Завершая это отступление, я скажу, что «сытое презрение» к тому, что сделала советская власть в сфере культуры для крестьян, «кухаркиных детей», таджиков и т.д., постоянное третирование «красных» студентов и интеллигенции как «образованцев» есть, на мой взгляд, проявление низкого мещанского комплекса неполноценности — комплекса в той же мере антидемократического, как и антиаристократического. Через музыку это так воспринял Георгий Свиридов в своих «записках» 1979 года:



«Тип лирического героя, открытый Стравинским в “Петрушке” (жалкая кукла вместо человека), оказался удивительно к месту и времени. Он как нельзя более соответствовал складу и типу характера, сложившегося в русском (достаточно, впрочем, пестром по художественному составу!) интеллигентском обществе. Дальнейшее развитие этот тип получил и в музыке, например у Шостаковича — “Петрушка на войне” (когда-то я слышал эту мысль у С. Городецкого, но на нее никто не обратил внимания, а между тем она верна!). Тип этот, вызывающий жалость (вместо сострадания!), действительно был жалок, униженный, третируемый, как скоморох (что вполне заслуженно!), в годы народного бедствия. Но получив известную свободу действий, он более полно проявил свой характер. Тут сказалась нетерпимость ко всему на свете, сознание своей избранности, самодовольное, сытое презрение к более низкому и к более высокому социальным слоям, непомерное честолюбие и ужасающий душевный холод и злоба. Безбожие и органически с ним связанное бездушие».

 

Жизнь по законам «быта военного времени»

 

Родился я в 1939 году в Москве. Первый год, за который, как говорят, на всю жизнь формируется характер, я не помню. Судя по всему, он был счастливым — на детских фотографиях я радостно улыбаюсь. Отца вновь приняли на работу в Академию наук и Московский университет.
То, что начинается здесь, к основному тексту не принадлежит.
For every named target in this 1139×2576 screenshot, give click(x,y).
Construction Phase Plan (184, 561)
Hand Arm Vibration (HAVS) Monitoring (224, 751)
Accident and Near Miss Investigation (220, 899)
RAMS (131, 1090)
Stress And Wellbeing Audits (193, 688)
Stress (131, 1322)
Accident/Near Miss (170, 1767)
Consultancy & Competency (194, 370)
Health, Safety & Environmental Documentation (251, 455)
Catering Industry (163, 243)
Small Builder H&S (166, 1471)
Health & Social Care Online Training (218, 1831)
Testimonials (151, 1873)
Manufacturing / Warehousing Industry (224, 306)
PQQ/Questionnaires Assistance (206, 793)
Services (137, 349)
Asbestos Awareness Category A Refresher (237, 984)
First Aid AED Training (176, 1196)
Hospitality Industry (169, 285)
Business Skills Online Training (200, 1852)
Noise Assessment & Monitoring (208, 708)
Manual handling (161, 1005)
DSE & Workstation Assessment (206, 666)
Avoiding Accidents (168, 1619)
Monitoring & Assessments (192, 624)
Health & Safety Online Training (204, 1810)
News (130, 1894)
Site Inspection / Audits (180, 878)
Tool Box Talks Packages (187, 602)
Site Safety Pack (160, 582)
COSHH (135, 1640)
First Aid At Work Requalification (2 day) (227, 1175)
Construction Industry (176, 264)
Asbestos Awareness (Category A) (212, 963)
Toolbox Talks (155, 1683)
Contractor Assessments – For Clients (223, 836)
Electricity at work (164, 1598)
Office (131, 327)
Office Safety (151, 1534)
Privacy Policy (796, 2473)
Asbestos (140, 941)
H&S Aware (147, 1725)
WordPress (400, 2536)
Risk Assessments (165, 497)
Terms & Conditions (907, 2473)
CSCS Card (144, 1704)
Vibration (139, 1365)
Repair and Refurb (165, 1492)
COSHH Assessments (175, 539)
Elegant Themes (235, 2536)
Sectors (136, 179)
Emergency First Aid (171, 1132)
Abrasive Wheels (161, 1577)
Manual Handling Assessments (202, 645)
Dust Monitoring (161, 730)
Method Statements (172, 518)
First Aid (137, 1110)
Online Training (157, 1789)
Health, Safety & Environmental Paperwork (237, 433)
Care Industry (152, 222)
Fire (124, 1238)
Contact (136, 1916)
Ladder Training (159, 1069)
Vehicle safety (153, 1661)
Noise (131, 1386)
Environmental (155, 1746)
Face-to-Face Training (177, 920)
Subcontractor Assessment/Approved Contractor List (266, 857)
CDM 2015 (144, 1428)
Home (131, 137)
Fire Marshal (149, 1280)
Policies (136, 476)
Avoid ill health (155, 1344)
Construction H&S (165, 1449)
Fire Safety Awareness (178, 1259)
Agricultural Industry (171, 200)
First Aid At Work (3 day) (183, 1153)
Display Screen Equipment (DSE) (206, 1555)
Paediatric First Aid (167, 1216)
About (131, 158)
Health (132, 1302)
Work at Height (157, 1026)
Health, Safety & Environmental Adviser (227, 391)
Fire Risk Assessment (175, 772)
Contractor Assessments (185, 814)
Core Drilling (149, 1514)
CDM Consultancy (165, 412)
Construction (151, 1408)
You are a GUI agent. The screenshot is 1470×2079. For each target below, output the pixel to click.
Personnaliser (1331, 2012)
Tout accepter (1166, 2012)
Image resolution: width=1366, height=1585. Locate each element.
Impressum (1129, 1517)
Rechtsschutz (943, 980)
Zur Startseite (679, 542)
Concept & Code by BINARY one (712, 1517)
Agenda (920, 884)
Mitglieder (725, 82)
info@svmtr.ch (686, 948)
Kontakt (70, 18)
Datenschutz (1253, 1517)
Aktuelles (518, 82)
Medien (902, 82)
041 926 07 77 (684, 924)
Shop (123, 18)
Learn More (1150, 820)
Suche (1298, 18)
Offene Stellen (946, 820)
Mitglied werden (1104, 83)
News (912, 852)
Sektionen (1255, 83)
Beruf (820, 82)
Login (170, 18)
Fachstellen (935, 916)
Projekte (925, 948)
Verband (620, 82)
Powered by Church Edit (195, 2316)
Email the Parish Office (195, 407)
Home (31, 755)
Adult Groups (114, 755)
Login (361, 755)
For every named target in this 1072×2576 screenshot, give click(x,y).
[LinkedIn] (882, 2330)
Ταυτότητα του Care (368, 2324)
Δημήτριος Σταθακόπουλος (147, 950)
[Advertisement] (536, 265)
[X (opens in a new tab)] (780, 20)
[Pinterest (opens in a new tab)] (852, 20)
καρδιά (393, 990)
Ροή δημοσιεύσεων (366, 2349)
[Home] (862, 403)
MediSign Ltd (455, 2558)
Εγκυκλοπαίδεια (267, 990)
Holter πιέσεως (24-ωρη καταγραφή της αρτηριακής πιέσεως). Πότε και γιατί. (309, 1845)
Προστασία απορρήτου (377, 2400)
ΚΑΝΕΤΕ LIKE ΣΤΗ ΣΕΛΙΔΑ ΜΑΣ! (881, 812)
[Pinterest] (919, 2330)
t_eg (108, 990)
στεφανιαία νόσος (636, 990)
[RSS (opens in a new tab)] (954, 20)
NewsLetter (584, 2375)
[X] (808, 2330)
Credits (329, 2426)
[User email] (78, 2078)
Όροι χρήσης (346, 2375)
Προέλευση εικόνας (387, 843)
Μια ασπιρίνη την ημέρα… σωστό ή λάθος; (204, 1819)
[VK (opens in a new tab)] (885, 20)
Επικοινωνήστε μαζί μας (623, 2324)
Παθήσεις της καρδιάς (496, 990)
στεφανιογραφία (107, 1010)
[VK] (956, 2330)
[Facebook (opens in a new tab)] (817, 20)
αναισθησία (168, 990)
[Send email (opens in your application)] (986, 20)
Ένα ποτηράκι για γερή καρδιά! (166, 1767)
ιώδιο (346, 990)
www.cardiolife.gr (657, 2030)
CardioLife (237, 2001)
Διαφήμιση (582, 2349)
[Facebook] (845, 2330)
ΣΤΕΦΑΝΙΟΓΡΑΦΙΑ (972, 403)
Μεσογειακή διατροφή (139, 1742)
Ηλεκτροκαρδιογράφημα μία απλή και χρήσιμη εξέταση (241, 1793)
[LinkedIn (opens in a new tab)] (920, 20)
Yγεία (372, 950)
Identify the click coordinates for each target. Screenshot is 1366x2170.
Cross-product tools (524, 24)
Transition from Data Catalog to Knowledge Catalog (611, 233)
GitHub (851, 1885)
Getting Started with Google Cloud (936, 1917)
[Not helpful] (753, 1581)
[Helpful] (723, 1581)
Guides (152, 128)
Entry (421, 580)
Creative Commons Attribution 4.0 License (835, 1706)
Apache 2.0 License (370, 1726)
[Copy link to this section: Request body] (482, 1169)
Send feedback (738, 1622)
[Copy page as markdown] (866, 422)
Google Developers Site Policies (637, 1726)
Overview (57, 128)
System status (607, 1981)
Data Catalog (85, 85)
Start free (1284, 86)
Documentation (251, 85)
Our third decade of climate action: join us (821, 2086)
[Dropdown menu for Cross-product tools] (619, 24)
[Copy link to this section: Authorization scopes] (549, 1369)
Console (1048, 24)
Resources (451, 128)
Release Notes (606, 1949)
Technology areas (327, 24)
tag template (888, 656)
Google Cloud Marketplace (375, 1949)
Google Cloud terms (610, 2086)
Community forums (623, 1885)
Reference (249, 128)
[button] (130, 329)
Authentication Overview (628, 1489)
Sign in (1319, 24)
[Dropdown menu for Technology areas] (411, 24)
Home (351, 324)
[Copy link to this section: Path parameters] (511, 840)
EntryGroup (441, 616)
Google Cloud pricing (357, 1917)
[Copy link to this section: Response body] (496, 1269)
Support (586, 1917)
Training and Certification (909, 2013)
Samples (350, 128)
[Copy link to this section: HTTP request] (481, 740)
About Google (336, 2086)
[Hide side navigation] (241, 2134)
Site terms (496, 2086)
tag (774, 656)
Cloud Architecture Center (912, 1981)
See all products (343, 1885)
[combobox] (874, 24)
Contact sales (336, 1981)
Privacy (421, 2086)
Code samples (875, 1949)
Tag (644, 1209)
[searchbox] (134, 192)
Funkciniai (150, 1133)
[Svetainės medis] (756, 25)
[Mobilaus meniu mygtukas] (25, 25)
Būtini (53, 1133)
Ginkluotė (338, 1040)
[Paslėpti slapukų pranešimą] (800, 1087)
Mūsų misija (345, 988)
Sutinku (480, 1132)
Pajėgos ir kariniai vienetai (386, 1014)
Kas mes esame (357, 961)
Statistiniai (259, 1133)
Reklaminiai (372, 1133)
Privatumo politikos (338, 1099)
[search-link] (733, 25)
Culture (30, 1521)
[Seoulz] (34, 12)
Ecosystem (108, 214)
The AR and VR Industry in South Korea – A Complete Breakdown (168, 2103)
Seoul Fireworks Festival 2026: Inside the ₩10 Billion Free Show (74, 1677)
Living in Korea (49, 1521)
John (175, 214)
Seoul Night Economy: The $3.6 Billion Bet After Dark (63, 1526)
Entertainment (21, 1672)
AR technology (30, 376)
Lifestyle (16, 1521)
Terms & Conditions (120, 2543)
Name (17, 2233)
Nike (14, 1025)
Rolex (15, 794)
Ему повезло — его исключили из партии и уволили с работы в 1934 году, до начала смертельных репрессий, и он просто исчез из поля зрения. Мать, не пожелавшая расстаться с неблагонадежной фигурой, тоже потеряла работу. Три года прожила семья без всяких источников дохода, только скудной помощью друзей и родных, которые и сами были в подобном положении. А вскоре после моего рождения пришел в дом достаток — в университеты и научные учреждения стали возвращать репрессированные кадры, страна повернулась на подготовку к войне.

Первые четкие воспоминания у меня остались от предвоенного лета 1941 года. Быть может, по контрасту с последующими впечатлениями, но от того лета у меня осталось ощущение счастья. Вот на даче отец берет меня на руки. А вот мы ждем на пристани около Парка культуры пароход, чтобы плыть в воскресенье по Москве-реке, и этот пароход приближается под музыку. Я был восхищен — белый пароход казался мне живым, плывет к нам по реке и поет.

Потом — война, которая разделила всю жизнь нескольких поколений на две части: до войны — и все, что было после этого. Даже много лет спустя дети рассказывали друг другу легенды о том, как все прекрасно было до войны .

Вспоминаю себя в момент эвакуации из Москвы осенью 1941 года. Иду я и несу на спине вещмешок с моими “личными вещами”. А какая-то старуха на тротуаре плачет и протягивает мне руки. Потом, спустя годы, мать мне объяснила, когда я вспомнил этот случай: старуха плакала потому, что ей было страшно, что мальчик в два с половиной года несет на спине большой мешок с вещами. Зато в суровые морозы я гулял в моей любимой меховой шубе. Ее купили перед войной и даже не отрезали большую свинцовую пломбу, она болталась внутри на шнурке. Я иногда ее вынимал и смотрел на нее. Тогда у мужчин часы были в основном карманные, и мне казалось, что у меня тоже часы.

Из Москвы семьи своих работников эвакуировали предприятия. Ехали в товарных вагонах, трудно, и долго. Помню, снимали на доске тело умершей женщины. Потом как-то ушла мать, а поезд тронулся, она бежала за вагоном, и женщины ей подали доску и втащили. Я стоял рядом и боялся, что она сорвется под колеса. Эти образы выплывают из памяти, как из тумана. Помню, ехал в вагоне мужчина (видимо, была бронь). Он на остановках покупал в бутылку молоко, потом вынимал кружку, садился в вагоне и пил маленькими глотками. Дети подходили к нему и плакали, среди них моя сестра. Матери уговаривали их не плакать, и они плакали тихо, почти неслышно, стеснялись. Эти подробности тоже потом мне рассказала мать. А саму картину я помнил, и помню, что жалко было этих детей, а мужчин таких сегодня что-то много развелось. А так мне всегда казалось, что тот один только и был в СССР.

Мы ехали с надеждой попасть в райский уголок — Академия наук имела научную базу в уникальном курорте Боровое, в Казахстане. С озерами и реликтовым лесом (я в 1961 г. туда добрался). Но президент Академии наук, замечательный ученый-полярник, Отто Юльевич Шмидт, был рассеянным человеком. Он написал на путевом листе Боровское — а это райцентр в глухой степи Кустанайской области, в совершенно другом конце огромного Казахстана. Туда нас в конце концов и привезли. С этого момента вся моя жизнь — как на ладони, я стал сознательным человеком. Мне кажется даже, что с тех пор я лишь накапливал опыт, а мой ум и представление о людях не менялись. Из Боровского повезли нас в село Михайловское, на тракторных телегах. Почему-то они шли по степи не колонной, а цепью, в один ряд, и это было очень радостно.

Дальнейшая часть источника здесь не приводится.